This morning’s services PMI reading for the month of September completes a trio of positive data points for the UK this week, and further supports the argument that the economy has rebounded from the initial panic of the EU referendum result.
UK to avoid Brexit recession?
The second consecutive month of strong data from surveys in three key sectors of the UK economy suggests that forecasts for the country to fall into recession in the second half of 2016 were wide of the mark. Despite the impressive data, which will likely cause the Bank of England to refrain from further easing of monetary policy in the foreseeable future, the pound has failed to rally and remains languishing near historical lows against both the Euro and US dollar. It should be pointed out that all this week’s releases relate to last month, so were obviously recorded prior to the weekend’s developments. Now that Theresa May has gone on record to state there is a fixed date in which Article 50 needs to be triggered combined with a heightened chance of a “hard” Brexit, we could see weakness in economic indicators return with a vengeance in October.
FTSE just falls short of record high
The FTSE 100 came within a whisker of taking out its previous peak yesterday as the strong surge higher above 7000 just came up short of posting a record high. This morning the benchmark has pared the gains somewhat and is lower by around 25 points at the time of writing. Yesterday’s strong declines in the price of precious metals weighed on both Randgold Resources (LON:RRS) and Fresnillo (LON:FRES) and the weakness has been carried over to today, with these two stocks the worst performing on the index. Tuesday saw Gold trade back down below the $1300/oz level and in doing so post its lowest close in over three months.

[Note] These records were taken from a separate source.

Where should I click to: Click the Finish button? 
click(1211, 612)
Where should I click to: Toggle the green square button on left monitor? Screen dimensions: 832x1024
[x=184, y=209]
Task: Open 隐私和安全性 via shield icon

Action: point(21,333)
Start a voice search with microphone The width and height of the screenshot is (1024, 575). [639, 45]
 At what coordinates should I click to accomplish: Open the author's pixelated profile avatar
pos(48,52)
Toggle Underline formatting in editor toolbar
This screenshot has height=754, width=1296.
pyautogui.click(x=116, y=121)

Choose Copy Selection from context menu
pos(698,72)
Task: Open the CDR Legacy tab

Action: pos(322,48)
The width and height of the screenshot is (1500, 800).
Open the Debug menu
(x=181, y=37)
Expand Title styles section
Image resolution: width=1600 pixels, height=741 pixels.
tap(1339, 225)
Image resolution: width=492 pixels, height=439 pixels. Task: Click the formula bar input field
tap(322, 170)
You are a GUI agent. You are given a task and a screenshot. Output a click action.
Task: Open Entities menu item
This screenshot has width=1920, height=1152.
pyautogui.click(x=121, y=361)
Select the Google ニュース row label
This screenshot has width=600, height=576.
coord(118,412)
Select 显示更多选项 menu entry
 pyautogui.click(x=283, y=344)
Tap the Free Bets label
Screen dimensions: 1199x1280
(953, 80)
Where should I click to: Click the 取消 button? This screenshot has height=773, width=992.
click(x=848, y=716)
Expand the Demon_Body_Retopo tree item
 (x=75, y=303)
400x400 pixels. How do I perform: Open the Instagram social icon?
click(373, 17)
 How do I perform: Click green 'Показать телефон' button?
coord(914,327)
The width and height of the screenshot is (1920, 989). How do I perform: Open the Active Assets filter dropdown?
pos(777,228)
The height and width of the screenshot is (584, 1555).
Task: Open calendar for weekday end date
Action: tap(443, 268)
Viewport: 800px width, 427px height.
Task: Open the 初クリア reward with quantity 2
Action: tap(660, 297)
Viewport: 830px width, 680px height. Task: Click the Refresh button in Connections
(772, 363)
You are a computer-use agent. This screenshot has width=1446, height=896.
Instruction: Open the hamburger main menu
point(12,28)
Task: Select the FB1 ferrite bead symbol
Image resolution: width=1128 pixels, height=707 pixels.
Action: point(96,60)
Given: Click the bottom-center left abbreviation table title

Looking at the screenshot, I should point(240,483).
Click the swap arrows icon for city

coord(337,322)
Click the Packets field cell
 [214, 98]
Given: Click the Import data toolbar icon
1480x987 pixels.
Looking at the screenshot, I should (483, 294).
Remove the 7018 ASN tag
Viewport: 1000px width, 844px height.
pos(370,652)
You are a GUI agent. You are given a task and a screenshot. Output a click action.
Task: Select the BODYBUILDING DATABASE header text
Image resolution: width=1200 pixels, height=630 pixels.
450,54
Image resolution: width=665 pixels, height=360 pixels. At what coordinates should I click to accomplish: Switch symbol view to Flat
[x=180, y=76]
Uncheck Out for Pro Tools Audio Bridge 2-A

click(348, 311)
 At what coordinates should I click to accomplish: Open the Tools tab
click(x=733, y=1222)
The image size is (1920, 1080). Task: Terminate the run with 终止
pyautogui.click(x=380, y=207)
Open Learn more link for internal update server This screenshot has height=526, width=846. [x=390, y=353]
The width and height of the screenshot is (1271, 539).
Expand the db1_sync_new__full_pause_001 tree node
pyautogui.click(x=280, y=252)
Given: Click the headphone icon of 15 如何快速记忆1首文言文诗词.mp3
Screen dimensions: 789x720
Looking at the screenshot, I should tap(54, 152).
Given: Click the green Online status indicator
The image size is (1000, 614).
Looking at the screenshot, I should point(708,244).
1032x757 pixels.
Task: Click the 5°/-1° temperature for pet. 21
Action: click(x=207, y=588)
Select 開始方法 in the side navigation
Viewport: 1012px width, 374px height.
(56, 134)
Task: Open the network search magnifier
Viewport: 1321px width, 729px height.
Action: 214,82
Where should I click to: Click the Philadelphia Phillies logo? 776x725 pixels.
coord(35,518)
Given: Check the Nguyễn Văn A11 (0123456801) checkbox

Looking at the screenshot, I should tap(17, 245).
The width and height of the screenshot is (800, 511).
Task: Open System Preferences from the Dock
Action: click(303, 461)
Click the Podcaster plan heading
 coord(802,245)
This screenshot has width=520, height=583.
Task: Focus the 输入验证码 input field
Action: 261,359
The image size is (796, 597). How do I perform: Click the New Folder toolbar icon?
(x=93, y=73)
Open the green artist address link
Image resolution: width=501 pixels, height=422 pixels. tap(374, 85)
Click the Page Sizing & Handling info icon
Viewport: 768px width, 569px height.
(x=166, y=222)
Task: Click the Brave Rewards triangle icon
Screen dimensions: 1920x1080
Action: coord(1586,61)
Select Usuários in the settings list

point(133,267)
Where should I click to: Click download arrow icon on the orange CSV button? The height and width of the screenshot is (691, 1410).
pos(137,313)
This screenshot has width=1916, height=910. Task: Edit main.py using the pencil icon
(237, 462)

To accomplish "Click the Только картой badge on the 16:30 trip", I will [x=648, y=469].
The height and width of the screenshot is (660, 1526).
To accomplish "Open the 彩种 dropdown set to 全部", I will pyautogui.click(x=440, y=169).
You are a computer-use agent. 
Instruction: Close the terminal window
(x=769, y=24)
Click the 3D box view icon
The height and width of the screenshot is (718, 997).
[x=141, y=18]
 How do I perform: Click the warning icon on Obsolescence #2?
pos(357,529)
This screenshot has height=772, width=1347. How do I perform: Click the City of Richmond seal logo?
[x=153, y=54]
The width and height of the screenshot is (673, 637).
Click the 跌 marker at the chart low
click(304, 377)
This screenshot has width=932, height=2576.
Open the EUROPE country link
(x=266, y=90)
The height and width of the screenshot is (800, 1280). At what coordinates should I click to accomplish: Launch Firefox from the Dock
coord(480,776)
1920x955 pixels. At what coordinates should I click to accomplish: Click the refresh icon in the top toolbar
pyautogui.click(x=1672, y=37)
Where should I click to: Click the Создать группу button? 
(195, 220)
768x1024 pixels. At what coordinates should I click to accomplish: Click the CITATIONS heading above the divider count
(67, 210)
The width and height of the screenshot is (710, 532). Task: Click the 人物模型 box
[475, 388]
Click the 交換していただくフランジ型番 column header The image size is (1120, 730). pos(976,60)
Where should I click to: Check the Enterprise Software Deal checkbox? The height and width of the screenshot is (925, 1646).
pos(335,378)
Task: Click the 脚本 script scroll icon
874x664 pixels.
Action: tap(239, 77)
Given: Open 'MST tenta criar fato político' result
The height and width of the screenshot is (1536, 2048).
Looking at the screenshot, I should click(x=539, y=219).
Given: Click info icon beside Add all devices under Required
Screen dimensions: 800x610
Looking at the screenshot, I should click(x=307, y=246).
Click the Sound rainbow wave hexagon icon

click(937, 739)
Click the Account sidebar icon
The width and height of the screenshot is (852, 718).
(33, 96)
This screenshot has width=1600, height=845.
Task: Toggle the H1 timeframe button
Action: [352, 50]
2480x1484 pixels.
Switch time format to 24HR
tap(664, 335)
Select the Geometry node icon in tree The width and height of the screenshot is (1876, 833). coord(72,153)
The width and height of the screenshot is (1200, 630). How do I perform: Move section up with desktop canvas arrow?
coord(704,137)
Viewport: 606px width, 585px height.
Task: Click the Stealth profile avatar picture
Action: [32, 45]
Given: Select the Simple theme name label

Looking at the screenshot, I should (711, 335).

Tesco (LON:TSCO) rallies after returning to growth
Shares in supermarket Tesco have rallied strongly out the gate this morning and are higher by approximately 11% after the firm reported its latest trading update. Tesco still faces tough competition from budget retailers such as Aldi and Lidl, but the latest release shows some signs that Dave Lewis is slowly turning things around. Like-for-like sales in the UK rose by 0.6% and total group sales increased by 1% as the strategy of cutting prices appears to be attracting customers back. However, this increase in turnover has come at a cost with lower prices squeezing margins and causing statutory profits to fall by just over 28% to £71m. Despite the smaller margins, on the whole this is a positive release from the supermarket, with second quarter growth halting consecutive declines and whilst the bottom line remains far below its previous highs, the strategy seems to be gaining traction and investors can look forward in a more positive light than they have been able to for some time.